** GOAL **
Reproduce the listing below, swapping every "Viewport" for "Display" and leaving everything else unchanged.

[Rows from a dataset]
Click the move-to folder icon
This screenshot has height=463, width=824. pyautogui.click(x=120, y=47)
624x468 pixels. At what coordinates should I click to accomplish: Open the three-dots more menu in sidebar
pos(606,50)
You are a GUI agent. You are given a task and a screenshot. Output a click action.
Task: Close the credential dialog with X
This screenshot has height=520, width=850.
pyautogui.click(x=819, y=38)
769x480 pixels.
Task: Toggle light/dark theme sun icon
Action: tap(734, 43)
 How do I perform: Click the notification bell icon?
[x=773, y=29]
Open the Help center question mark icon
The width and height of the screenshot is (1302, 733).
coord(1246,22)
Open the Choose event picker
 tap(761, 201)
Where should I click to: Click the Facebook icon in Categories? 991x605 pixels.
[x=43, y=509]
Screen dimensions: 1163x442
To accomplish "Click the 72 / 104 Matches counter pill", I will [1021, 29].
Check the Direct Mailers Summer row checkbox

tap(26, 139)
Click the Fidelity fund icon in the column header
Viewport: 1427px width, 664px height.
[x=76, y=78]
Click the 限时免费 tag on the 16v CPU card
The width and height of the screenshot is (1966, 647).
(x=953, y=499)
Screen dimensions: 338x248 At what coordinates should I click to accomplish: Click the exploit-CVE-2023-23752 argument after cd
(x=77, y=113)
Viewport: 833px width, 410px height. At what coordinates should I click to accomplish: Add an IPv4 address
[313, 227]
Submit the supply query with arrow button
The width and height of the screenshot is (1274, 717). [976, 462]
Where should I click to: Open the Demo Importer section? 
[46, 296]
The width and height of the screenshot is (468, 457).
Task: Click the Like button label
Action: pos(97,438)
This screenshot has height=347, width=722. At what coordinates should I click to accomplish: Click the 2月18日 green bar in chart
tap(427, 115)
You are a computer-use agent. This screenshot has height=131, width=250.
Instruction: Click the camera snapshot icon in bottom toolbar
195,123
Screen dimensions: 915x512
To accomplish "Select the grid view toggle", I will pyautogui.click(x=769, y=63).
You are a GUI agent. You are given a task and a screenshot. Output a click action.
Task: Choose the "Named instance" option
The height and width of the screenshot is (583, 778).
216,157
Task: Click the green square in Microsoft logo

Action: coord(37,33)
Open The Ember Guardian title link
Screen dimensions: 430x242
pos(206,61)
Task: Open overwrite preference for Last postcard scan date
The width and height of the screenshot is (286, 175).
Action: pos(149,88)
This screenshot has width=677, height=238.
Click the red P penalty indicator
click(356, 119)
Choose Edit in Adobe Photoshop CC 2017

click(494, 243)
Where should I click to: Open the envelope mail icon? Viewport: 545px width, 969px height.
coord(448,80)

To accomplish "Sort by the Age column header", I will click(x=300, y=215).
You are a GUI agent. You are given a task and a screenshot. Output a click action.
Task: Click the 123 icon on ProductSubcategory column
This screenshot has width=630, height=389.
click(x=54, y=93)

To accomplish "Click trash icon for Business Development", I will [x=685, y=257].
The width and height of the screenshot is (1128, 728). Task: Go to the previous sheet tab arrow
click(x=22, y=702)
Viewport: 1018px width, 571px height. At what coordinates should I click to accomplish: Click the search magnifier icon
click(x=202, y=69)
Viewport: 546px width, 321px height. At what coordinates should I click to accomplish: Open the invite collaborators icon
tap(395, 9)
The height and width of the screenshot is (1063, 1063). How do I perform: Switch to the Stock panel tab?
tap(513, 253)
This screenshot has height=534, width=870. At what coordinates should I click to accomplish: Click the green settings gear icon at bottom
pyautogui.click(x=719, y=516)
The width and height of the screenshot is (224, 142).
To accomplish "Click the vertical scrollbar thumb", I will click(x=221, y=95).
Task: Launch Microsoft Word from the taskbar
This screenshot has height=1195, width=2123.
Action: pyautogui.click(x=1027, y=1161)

** FINAL RESULT **
Click the move-to folder icon
This screenshot has height=463, width=824. pyautogui.click(x=120, y=47)
624x468 pixels. At what coordinates should I click to accomplish: Open the three-dots more menu in sidebar
pos(606,50)
You are a GUI agent. You are given a task and a screenshot. Output a click action.
Task: Close the credential dialog with X
This screenshot has height=520, width=850.
pyautogui.click(x=819, y=38)
769x480 pixels.
Task: Toggle light/dark theme sun icon
Action: tap(734, 43)
 How do I perform: Click the notification bell icon?
[x=773, y=29]
Open the Help center question mark icon
The width and height of the screenshot is (1302, 733).
coord(1246,22)
Open the Choose event picker
 tap(761, 201)
Where should I click to: Click the Facebook icon in Categories? 991x605 pixels.
[x=43, y=509]
Screen dimensions: 1163x442
To accomplish "Click the 72 / 104 Matches counter pill", I will [1021, 29].
Check the Direct Mailers Summer row checkbox

tap(26, 139)
Click the Fidelity fund icon in the column header
Display: 1427px width, 664px height.
[x=76, y=78]
Click the 限时免费 tag on the 16v CPU card
The width and height of the screenshot is (1966, 647).
(x=953, y=499)
Screen dimensions: 338x248 At what coordinates should I click to accomplish: Click the exploit-CVE-2023-23752 argument after cd
(x=77, y=113)
Display: 833px width, 410px height. At what coordinates should I click to accomplish: Add an IPv4 address
[313, 227]
Submit the supply query with arrow button
The width and height of the screenshot is (1274, 717). [976, 462]
Where should I click to: Open the Demo Importer section? 
[46, 296]
The width and height of the screenshot is (468, 457).
Task: Click the Like button label
Action: pos(97,438)
This screenshot has height=347, width=722. At what coordinates should I click to accomplish: Click the 2月18日 green bar in chart
tap(427, 115)
You are a computer-use agent. This screenshot has height=131, width=250.
Instruction: Click the camera snapshot icon in bottom toolbar
195,123
Screen dimensions: 915x512
To accomplish "Select the grid view toggle", I will pyautogui.click(x=769, y=63).
You are a GUI agent. You are given a task and a screenshot. Output a click action.
Task: Choose the "Named instance" option
The height and width of the screenshot is (583, 778).
216,157
Task: Click the green square in Microsoft logo

Action: coord(37,33)
Open The Ember Guardian title link
Screen dimensions: 430x242
pos(206,61)
Task: Open overwrite preference for Last postcard scan date
The width and height of the screenshot is (286, 175).
Action: pos(149,88)
This screenshot has width=677, height=238.
Click the red P penalty indicator
click(356, 119)
Choose Edit in Adobe Photoshop CC 2017

click(494, 243)
Where should I click to: Open the envelope mail icon? Display: 545px width, 969px height.
coord(448,80)

To accomplish "Sort by the Age column header", I will click(x=300, y=215).
You are a GUI agent. You are given a task and a screenshot. Output a click action.
Task: Click the 123 icon on ProductSubcategory column
This screenshot has width=630, height=389.
click(x=54, y=93)

To accomplish "Click trash icon for Business Development", I will [x=685, y=257].
The width and height of the screenshot is (1128, 728). Task: Go to the previous sheet tab arrow
click(x=22, y=702)
Display: 1018px width, 571px height. At what coordinates should I click to accomplish: Click the search magnifier icon
click(x=202, y=69)
Display: 546px width, 321px height. At what coordinates should I click to accomplish: Open the invite collaborators icon
tap(395, 9)
The height and width of the screenshot is (1063, 1063). How do I perform: Switch to the Stock panel tab?
tap(513, 253)
This screenshot has height=534, width=870. At what coordinates should I click to accomplish: Click the green settings gear icon at bottom
pyautogui.click(x=719, y=516)
The width and height of the screenshot is (224, 142).
To accomplish "Click the vertical scrollbar thumb", I will click(x=221, y=95).
Task: Launch Microsoft Word from the taskbar
This screenshot has height=1195, width=2123.
Action: pyautogui.click(x=1027, y=1161)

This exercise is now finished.